▶ The task
For each line below that holds "Legged", return the line as it stands.

▶ Data section
****************************************

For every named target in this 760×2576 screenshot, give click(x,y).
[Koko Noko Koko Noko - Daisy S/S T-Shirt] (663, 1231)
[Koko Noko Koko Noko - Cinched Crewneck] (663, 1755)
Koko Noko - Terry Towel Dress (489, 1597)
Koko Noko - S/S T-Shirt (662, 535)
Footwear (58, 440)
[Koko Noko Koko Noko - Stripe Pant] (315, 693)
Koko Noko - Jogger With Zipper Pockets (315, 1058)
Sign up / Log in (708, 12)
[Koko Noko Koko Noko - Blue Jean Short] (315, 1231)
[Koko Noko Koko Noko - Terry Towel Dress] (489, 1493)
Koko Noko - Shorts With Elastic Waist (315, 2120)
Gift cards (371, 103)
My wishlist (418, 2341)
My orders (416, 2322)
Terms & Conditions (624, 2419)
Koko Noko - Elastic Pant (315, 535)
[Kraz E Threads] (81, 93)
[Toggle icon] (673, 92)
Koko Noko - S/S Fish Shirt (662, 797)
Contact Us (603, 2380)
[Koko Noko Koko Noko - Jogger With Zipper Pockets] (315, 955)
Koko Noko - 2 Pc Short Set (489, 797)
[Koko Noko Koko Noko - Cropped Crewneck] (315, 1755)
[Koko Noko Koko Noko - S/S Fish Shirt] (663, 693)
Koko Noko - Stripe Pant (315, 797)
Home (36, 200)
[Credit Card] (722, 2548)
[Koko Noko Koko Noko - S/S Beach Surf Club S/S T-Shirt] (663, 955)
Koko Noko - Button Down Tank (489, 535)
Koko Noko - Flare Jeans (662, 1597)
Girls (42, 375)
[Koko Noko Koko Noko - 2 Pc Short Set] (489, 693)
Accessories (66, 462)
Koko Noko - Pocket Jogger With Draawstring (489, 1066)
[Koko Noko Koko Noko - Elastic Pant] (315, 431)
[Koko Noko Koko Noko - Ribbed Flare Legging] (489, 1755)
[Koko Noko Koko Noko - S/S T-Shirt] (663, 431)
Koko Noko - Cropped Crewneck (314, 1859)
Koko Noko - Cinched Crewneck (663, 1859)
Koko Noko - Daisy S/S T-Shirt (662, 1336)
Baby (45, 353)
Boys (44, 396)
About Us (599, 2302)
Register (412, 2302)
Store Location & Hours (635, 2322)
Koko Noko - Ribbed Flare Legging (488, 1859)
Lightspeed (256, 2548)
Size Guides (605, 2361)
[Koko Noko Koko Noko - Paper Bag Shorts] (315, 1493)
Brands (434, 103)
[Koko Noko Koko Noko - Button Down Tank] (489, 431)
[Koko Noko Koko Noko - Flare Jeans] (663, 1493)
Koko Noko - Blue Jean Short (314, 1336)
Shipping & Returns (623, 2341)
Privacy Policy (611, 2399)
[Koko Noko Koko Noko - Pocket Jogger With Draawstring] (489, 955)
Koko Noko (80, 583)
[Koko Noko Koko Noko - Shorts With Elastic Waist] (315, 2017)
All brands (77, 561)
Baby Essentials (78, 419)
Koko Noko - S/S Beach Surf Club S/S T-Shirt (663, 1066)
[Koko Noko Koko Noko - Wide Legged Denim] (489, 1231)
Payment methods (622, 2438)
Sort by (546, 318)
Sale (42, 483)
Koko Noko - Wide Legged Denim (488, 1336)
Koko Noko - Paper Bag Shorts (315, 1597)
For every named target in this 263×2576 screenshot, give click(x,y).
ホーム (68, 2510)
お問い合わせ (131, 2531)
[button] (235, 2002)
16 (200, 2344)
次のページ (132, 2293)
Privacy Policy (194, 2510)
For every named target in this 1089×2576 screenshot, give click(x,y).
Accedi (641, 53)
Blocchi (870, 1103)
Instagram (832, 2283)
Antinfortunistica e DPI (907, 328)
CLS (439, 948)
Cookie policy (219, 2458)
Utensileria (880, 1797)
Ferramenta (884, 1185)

****************************************

▶ Response to the task
[Koko Noko Koko Noko - Wide Legged Denim] (489, 1231)
Koko Noko - Wide Legged Denim (488, 1336)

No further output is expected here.